AUTHOR=Wang Junyan , Zhang Haixia , Wang Chunyan , Fu Lihong , Wang Qian , Li Shujin , Cong Bin TITLE=Forensic age estimation from human blood using age-related microRNAs and circular RNAs markers JOURNAL=Frontiers in Genetics VOLUME=13 YEAR=2022 URL=https://www.frontiersin.org/journals/genetics/articles/10.3389/fgene.2022.1031806 DOI=10.3389/fgene.2022.1031806 ISSN=1664-8021 ABSTRACT=

Aging is a complicated process characterized by progressive and extensive changes in physiological homeostasis at the organismal, tissue, and cellular levels. In modern society, age estimation is essential in a large variety of legal rights and duties. Accumulating evidence suggests roles for microRNAs (miRNAs) and circular RNAs (circRNAs) in regulating numerous processes during aging.
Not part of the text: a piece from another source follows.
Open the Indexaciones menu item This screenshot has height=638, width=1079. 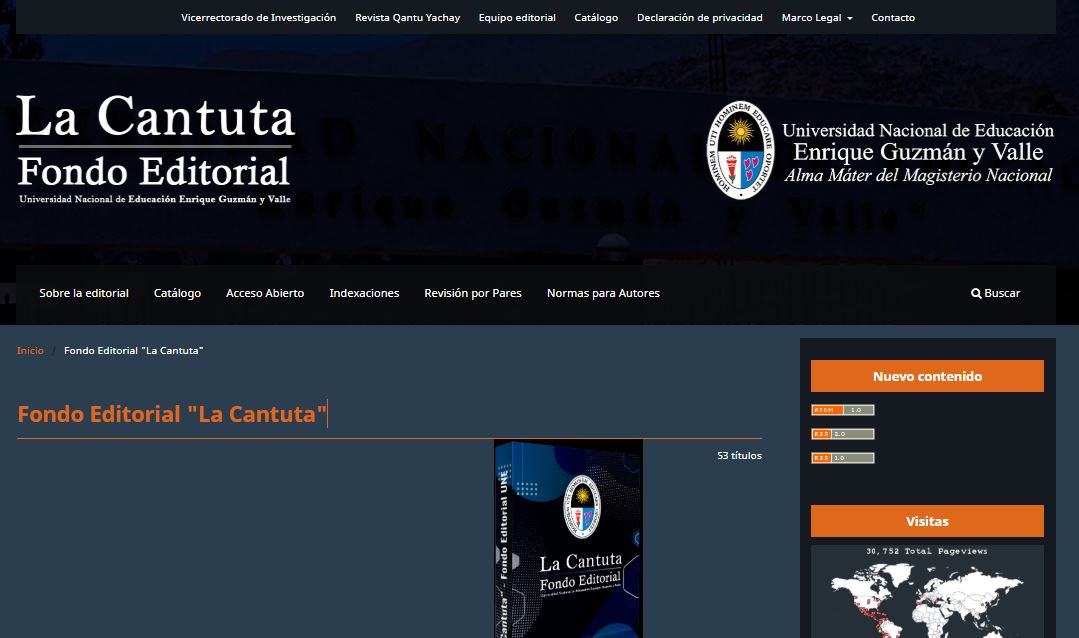click(x=364, y=293)
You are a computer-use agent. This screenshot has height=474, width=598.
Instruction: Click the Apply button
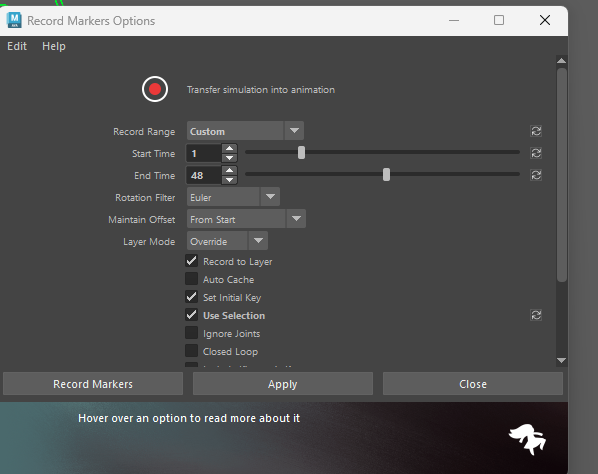pos(283,384)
Here, we performed circRNA sequencing in two age groups and analyzed microarray data of 171 healthy subjects (17–104 years old) downloaded from Gene Expression Omnibus (GEO) and ArrayExpress databases with integrated bioinformatics methods. A total of 1,403 circular RNAs were differentially expressed between young and old groups, and 141 circular RNAs were expressed exclusively in elderly samples while 10 circular RNAs were expressed only in young subjects. Based on their expression pattern in these two groups, the circular RNAs were categorized into three classes: age-related expression between young and old, age-limited expression-young only, and age-limited expression-old only. Top five expressed circular RNAs among three classes and a total of 18 differentially expressed microRNAs screened from online databases were selected to validate using RT-qPCR tests. An independent set of 200 blood samples (20–80 years old) was used to develop age prediction models based on 15 age-related noncoding RNAs (11 microRNAs and 4 circular RNAs). Different machine learning algorithms for age prediction were applied, including regression tree, bagging, support vector regression (SVR), random forest regression (RFR), and XGBoost. Among them, random forest regression model performed best in both training set (mean absolute error = 3.68 years, r = 0.96) and testing set (MAE = 6.840 years, r = 0.77). Models using one single type of predictors, circular RNAs-only or microRNAs-only, result in bigger errors. Smaller prediction errors were shown in males than females when constructing models according to different-sex separately. Putative microRNA targets (430 genes) were enriched in the cellular senescence pathway and cell homeostasis and cell differentiation regulation, indirectly indicating that the microRNAs screened in our study were correlated with development and aging. This study demonstrates that the noncoding RNA aging clock has potential in predicting chronological age and will be an available biological marker in routine forensic investigation to predict the age of biological samples.